Antibodies are examples of therapeutic proteins that can be used to treat diseases like cancer. But discovering new ones by traditional means is an arduous task. With trillions of possible structures, finding the ones that effectively stick to a target of interest is like searching for a needle in a haystack, experts say.

“Finding new therapeutic antibodies is really sort of like panning for gold,” explains Derek Lowe, a veteran pharmaceutical researcher. “You have to check against incredible numbers of possibilities to find things that bind, and then you try to make them better and better.”

Taking advantage of AlphaFold 3’s ability to accurately model protein interactions, scientists can computationally screen vast numbers of potential candidates and identify the most promising ones for experimental validation.
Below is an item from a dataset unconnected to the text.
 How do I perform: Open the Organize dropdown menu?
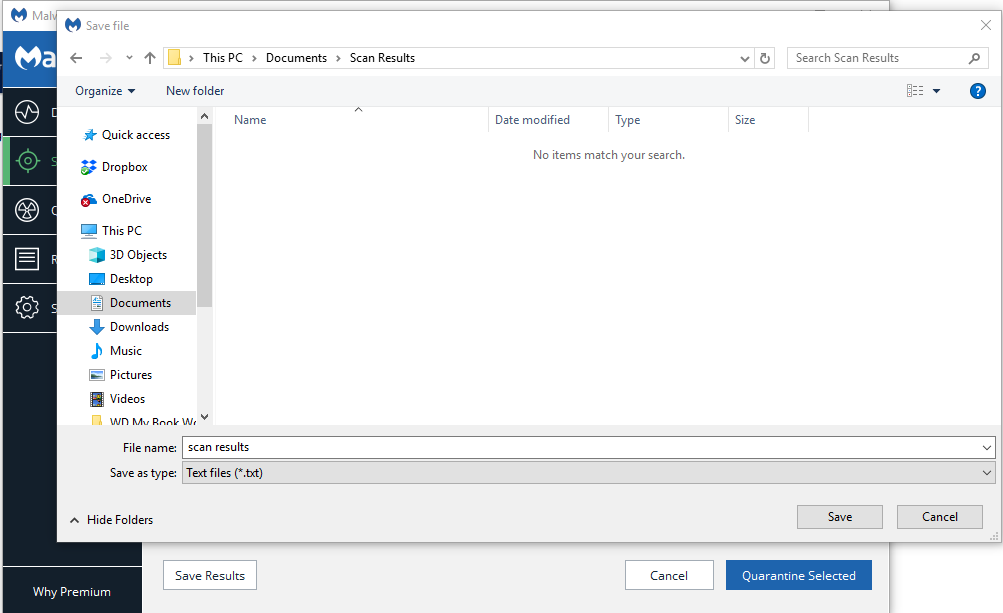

This computational prescreening could drastically reduce the time and effort required to discover new therapeutic proteins, expediting the development of treatments for cancer, contagious diseases, and other conditions for which these drugs have shown promise.

Shedding light on neglected diseases

AlphaFold is already generating optimism among those investigating overlooked illnesses. The Drugs for Neglected Diseases initiative (DNDi) has been using AlphaFold for years as a means to hasten the discovery of new treatments for two deadly parasitic diseases, Chagas disease and leishmaniasis, which affect tens of millions of people worldwide.

“AlphaFold 2 has been an immensely useful tool for us, but to turn protein structures into drugs is a journey, and to make progress in that journey, you need to be able to think about how those proteins interact with other molecules,” says Dr. Charles Mowbray, DNDi’s discovery director. “AlphaFold 3 offers huge possibilities in this vital next step. It can predict not just the structures, but also the interactions, taking us a vital step further in the drug discovery process.”

A tool, not a replacement

With such powerful AI tools emerging, some wonder what this means for the role of scientists. But as Lowe observed, the scientific community is more excited than worried. “We’re very happy about this technology because we have so many problems to deal with,” Lowe says. “The drug discovery and development process is so long, with so many twists and turns, that we welcome anything that could speed elements of it up or give us some insights.” Ultimately, while AI and AlphaFold are undeniably important parts of the drug discovery process, they are just that—parts. Structure prediction is a single piece of the puzzle, albeit a crucial one, that can help accelerate the development of essential medications for those who need them most.

“Leading the AlphaFold team has been the opportunity of a lifetime, but what I’m most excited for will be seeing scientists use AlphaFold to understand a disease and transform patients’ lives,” Jumper says. “I can’t wait to see that day.”